Jun. 13th, 2017

skygiants: the Phantom of the Opera, reaching out (creeper of the opera)
Catching a chunk of the Tony Awards the other night (bless Bette Midler, who WILL NOT BE SILENCED) reminded me that I never wrote up Razzle Dazzle: The Battle for Broadway, a nonfiction account of (primarily) the Shubert Organization, Broadway's largest theater-owning company, with stopovers into the offices of other leading Broadway financiers along the way.

The book starts out with Broadway ticket-scalping scandals, jumps back to a overview of the lives of the original Shubert brothers, and lays out the drama of various generations of hard-partying Shuberts eventually being ousted by Responsible, Respectable Lawyers Jerry Schoenfeld and Bernie Jacobs.

Then Michael Bennett, legendary choreographer of A Chorus Line, enters the picture and the whole book gets sort of carried off by him for a while. A great deal of page space is devoted to the psychodramatic relationship between Bennett and Jacobs -- as recounted in this book, a wildly unhealthy pseudo-father-son dynamic in which Jacobs constantly attempted to ensure Bennett's emotional and financial dependence on Jacobs while Bennett was constantly attempting to break away and BE A PRODUCER ON HIS OWN, DAD. An excerpt featuring further Michael Bennett drama, including one of history's most melodramatic Tony Awards, is up in Vanity Fair for the curious.

And then it's Andrew Lloyd Webber and Andrew Lloyd Webber and Andrew Lloyd Webber, alongside an in-depth discussion of the various political and financial campaigns that eventually led to the Disneyfication of Broadway after its days of 1970s sleaze, and that brings us about up to the present day.

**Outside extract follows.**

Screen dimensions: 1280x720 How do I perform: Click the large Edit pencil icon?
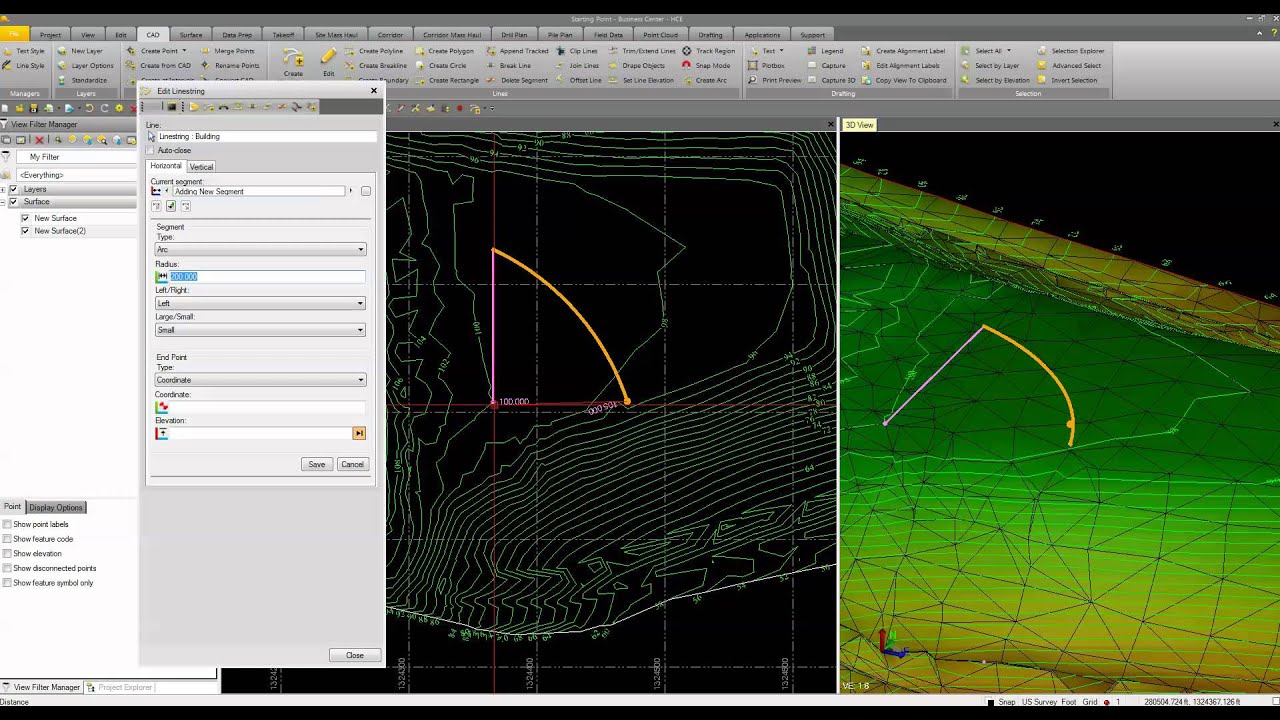328,58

It's an interesting, rather gossippy account of the money, organizational politics, and personal quirks that underlie the eventual decisions about what makes it onto a theater stage; I read the whole thing and then left it in the airbnb I was staying in when I finished it, because I felt I had taken what I wanted from it and couldn't really imagine wanting to read it again. It's certainly interesting to know how the sausage is made, but it's occasionally a bit depressing to look at Broadway largely from the perspective of the people for whom profit is the most important consideration.